Many years later, I used my brother shamelessly as an acid test for the men I dated. If they were embarrassed of my brother or they were mean or ignored him (and most did), they didn’t last long. They were filed in the “stupid asshole” category and dispatched. And then I met a guy who was different. He didn’t deal with Marco like he was retarded. He wasn’t overly condescending or patronizing or even sickly solicitous. He treated him like an adult who liked to laugh loudly, hug people, and dance erratically. He called him Big Man, which made Marco’s skeletal chest swell with pride. Greg was doing an MBA at an elite business school filled with future captains of industry who wore button-down shirts. One night, he invited Marco and me to a party with his fellow students.

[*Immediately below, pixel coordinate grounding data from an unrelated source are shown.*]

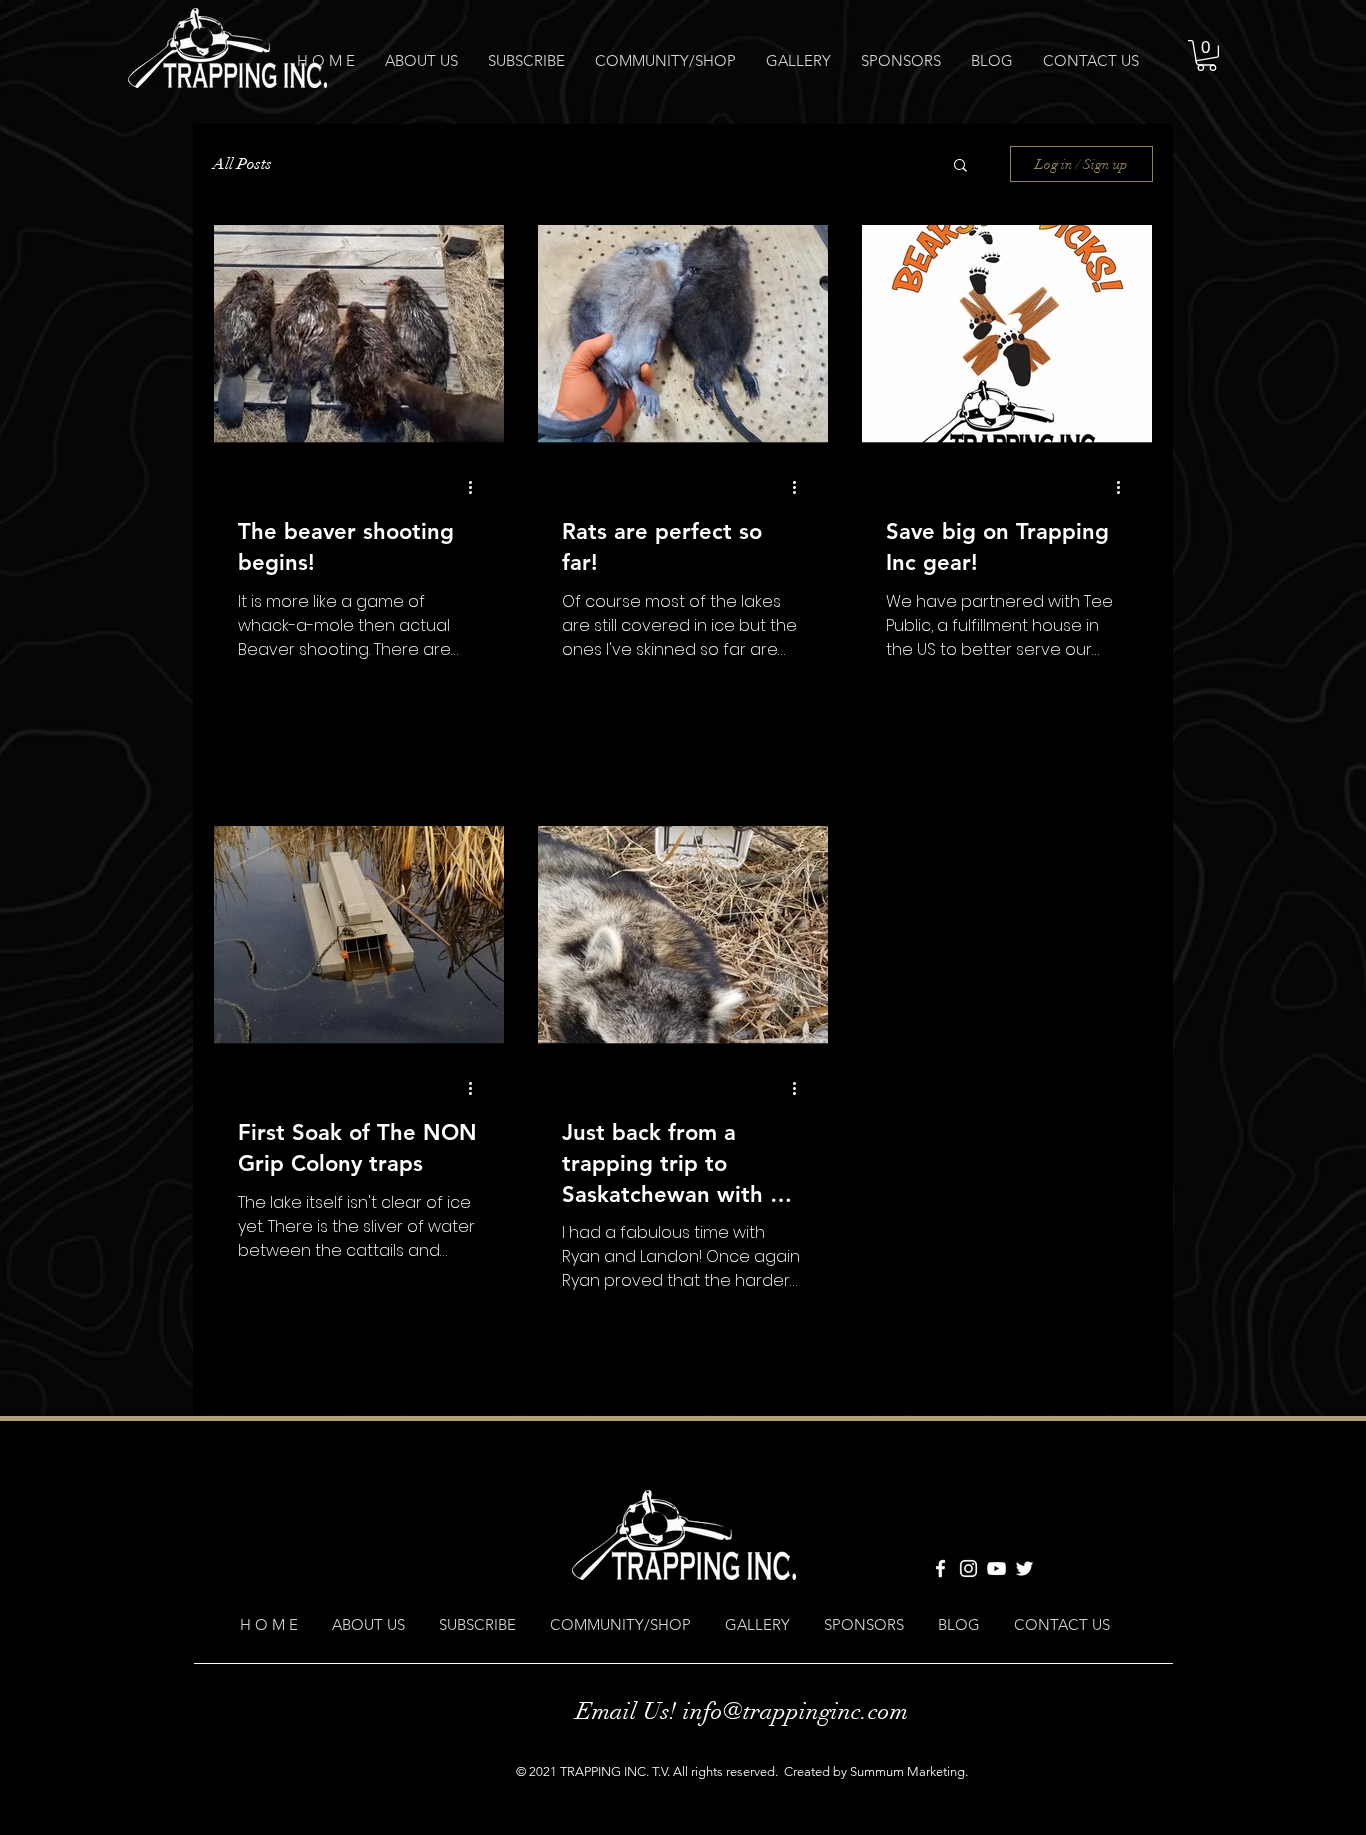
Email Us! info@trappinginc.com (742, 1711)
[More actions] (477, 487)
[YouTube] (996, 1568)
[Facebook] (940, 1568)
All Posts (242, 164)
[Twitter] (1024, 1568)
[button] (1206, 55)
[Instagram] (968, 1568)
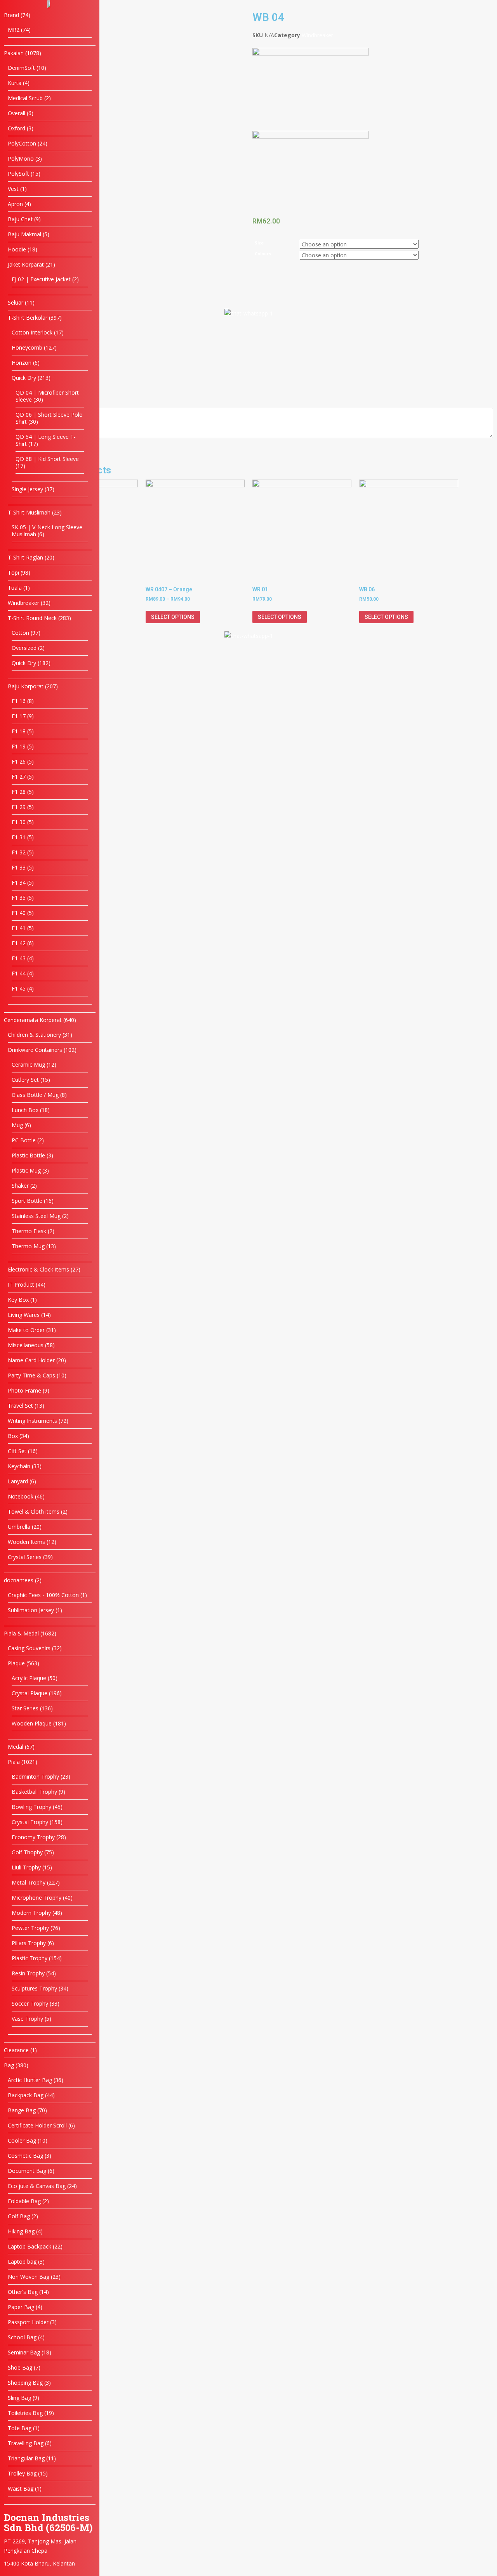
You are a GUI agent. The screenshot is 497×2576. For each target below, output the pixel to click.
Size (259, 243)
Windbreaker (317, 35)
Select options (173, 617)
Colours (263, 253)
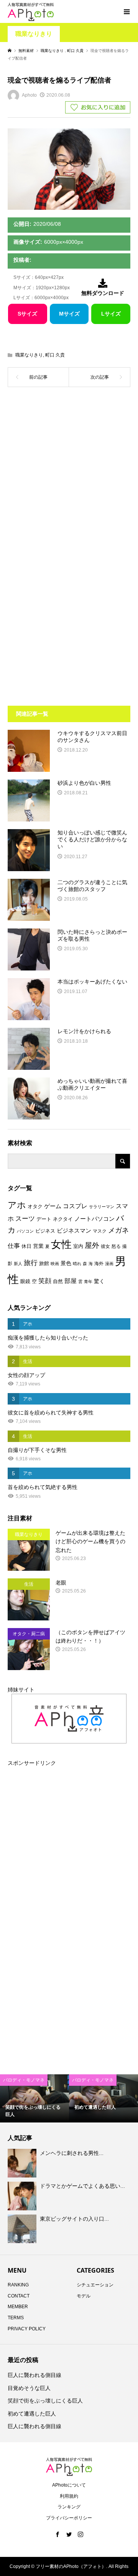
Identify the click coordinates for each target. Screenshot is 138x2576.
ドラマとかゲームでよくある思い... (82, 2186)
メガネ (118, 1230)
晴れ (77, 1263)
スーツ (25, 1218)
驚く (99, 1281)
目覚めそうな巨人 (29, 2388)
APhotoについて (69, 2485)
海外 (99, 1263)
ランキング (69, 2507)
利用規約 (69, 2496)
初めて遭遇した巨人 (32, 2414)
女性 (61, 1244)
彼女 (105, 1246)
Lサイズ (111, 314)
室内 (78, 1246)
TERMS (16, 2317)
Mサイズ (69, 314)
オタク (35, 1206)
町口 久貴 (55, 355)
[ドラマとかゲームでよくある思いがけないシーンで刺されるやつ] (23, 2195)
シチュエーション (95, 2285)
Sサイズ (27, 314)
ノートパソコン (94, 1219)
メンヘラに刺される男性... (72, 2153)
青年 (88, 1281)
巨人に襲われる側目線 (34, 2375)
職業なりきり (33, 34)
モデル (83, 2296)
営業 (38, 1246)
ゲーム (52, 1206)
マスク (100, 1231)
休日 (26, 1246)
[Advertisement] (69, 475)
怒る (116, 1246)
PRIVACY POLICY (27, 2328)
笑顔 (44, 1281)
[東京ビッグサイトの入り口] (23, 2228)
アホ (17, 1205)
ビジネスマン (74, 1231)
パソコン (25, 1231)
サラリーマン (101, 1206)
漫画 (109, 1263)
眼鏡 (25, 1281)
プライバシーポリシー (69, 2518)
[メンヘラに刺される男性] (23, 2163)
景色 (66, 1263)
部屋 (70, 1280)
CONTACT (19, 2296)
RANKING (18, 2285)
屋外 (92, 1245)
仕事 (14, 1246)
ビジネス (45, 1231)
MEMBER (18, 2306)
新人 (18, 1263)
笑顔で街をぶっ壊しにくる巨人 (45, 2401)
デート (43, 1219)
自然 (58, 1281)
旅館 (44, 1263)
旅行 (31, 1263)
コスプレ (75, 1206)
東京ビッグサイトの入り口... (74, 2219)
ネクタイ (63, 1219)
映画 (55, 1263)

I was edgy, thinking that my brother’s unbridled enthusiasm for singing and dancing, or even the animal noises, might cause a scene, and I really liked Greg and didn’t want to have to dispatch him quite so quickly.
When we got there, Greg casually took Marco around, introducing him not as his girlfriend’s brother, but as his “buddy.” He gave Marco a beer and let him loose. Hours later, from across the room, I noticed a circle forming on the dance floor. With rising dread, I broke through the crowd to face what was happening. Marco and Greg were both lying on their backs, spinning in circles, breakdancing to “Red, Red Wine” by UB40. The crowd cheered and clapped and my brother hooted and glowed. Marco had found a hero, and I had found a husband.
I guess the moral to this story is that in the end, it’s much cooler not to be a stupid, mean bastard.